Maybe I can just change the clock phase before reads?
hwspi_deselect(); // deselect the EEPROM chip NOTE: 93X are CS active HIGH
hwspi_set_cphase(0);
hwspi_write_n(address_array, 2); // send the address bytes
hwspi_set_cphase(1);
hwspi_read_n(buf, read_bytes); // read bytes from the EEPROM
hwspi_select(); // select the EEPROM chip NOTE: 93X are CS active HIGH
hwspi_set_cphase(0);
Got it I just needed to manipulate the clock phase between write and read. Will need to store the current setting and restore after I guess.
What an annoying little thing, and it’s so old demonstration projects for RP chips are non existent.

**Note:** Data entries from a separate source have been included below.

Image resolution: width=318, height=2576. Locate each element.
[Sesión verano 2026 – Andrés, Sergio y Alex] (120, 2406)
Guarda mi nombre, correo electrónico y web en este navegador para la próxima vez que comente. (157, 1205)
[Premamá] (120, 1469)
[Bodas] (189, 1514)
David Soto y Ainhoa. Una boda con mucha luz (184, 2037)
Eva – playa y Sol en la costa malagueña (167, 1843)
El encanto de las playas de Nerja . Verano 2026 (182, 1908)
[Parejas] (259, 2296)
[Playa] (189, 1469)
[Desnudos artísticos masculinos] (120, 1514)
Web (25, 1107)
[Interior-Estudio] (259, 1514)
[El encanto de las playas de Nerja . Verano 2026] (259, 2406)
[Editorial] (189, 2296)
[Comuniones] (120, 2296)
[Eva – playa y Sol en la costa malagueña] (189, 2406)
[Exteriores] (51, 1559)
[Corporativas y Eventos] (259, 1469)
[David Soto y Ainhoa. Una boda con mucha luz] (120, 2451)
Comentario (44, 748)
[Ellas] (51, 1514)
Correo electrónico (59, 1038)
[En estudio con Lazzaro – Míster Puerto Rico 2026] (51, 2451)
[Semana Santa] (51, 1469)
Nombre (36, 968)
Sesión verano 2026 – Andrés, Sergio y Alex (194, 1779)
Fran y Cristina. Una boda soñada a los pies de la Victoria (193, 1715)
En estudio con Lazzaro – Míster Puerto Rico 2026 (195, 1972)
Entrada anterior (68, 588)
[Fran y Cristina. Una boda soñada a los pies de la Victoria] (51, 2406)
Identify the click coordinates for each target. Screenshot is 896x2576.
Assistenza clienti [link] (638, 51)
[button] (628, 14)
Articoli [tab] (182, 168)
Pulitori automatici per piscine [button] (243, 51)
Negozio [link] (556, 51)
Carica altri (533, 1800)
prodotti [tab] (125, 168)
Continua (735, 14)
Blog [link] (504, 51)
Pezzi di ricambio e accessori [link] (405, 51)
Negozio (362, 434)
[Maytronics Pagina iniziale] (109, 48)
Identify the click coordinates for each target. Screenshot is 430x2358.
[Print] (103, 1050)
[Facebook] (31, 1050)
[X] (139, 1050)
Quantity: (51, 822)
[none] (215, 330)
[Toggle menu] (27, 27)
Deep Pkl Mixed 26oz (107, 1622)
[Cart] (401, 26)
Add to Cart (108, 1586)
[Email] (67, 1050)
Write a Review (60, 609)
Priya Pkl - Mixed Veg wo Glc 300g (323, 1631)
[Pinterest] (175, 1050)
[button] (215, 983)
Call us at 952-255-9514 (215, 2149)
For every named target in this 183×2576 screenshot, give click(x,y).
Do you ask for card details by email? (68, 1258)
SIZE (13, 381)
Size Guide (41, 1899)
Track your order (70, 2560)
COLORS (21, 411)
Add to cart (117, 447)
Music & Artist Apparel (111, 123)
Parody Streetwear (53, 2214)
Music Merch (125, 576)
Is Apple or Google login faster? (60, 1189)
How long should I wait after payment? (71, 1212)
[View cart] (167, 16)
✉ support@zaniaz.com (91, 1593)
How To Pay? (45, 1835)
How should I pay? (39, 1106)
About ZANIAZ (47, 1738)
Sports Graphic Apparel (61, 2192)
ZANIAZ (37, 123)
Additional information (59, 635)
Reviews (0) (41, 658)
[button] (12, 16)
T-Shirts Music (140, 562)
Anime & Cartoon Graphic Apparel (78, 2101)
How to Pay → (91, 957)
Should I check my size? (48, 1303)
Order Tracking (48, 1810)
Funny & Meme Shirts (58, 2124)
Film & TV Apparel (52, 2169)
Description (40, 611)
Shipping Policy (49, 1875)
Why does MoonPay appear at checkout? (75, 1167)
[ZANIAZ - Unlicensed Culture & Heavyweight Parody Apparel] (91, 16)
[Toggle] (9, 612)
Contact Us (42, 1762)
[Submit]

Now I will continue verifying all the chips in 8 and 16 bit modes.
ETA:
Evidently the app note was clear. I assumed the pic had different settings for read and write clock phase, but that clearly just says to switch it.
| Bus | Chip | Tested |
|---|---|---|
| SPI | 93x46(-16) | OK |
| SPI | 93x56(-16) | OK |
| SPI | 93x66(-16) | OK |
| SPI | 93x86(-16) | OK |
Tested the set of 93x EEPROMs in 8 and 16 bit address mode.
| Bus | Device |
|---|---|
| I2C | 24x1025 |
| I2C | 24x1026 |
| I2C | 24xM02 |
| SPI | 25X010 |
| SPI | 25X080 |
| SPI | 25X160 |
| SPI | 25XM01 |
| SPI | 25XM02 |
| SPI | 25XM04 |
| SPI | 93X76(C) |
I’ve sourced all the missing chips, but I’m going to skip 25xm04 as it only has a single supplier and costs 25RMB+.
I’m happy to tack the ST (M95M04) and Microchip (25CSM04) components onto a Digikey order and test them, if that would be helpful?
Yes! If it’s not a faf. I’m buying a lot of ewaste chips on Chinese websites and this one is not common.
Microchip 25CSM04 just passed eeprom test. Will solder the ST part onto a breakout and test after lunch.
Yep, check 25xM04 off your list, the ST part (M95M04) tested fine as well.
Thank you so much! I’ve updated the docs and will push shortly.
I pushed an organizational update to the docs with pinout illustrations, tables, and info on key pins.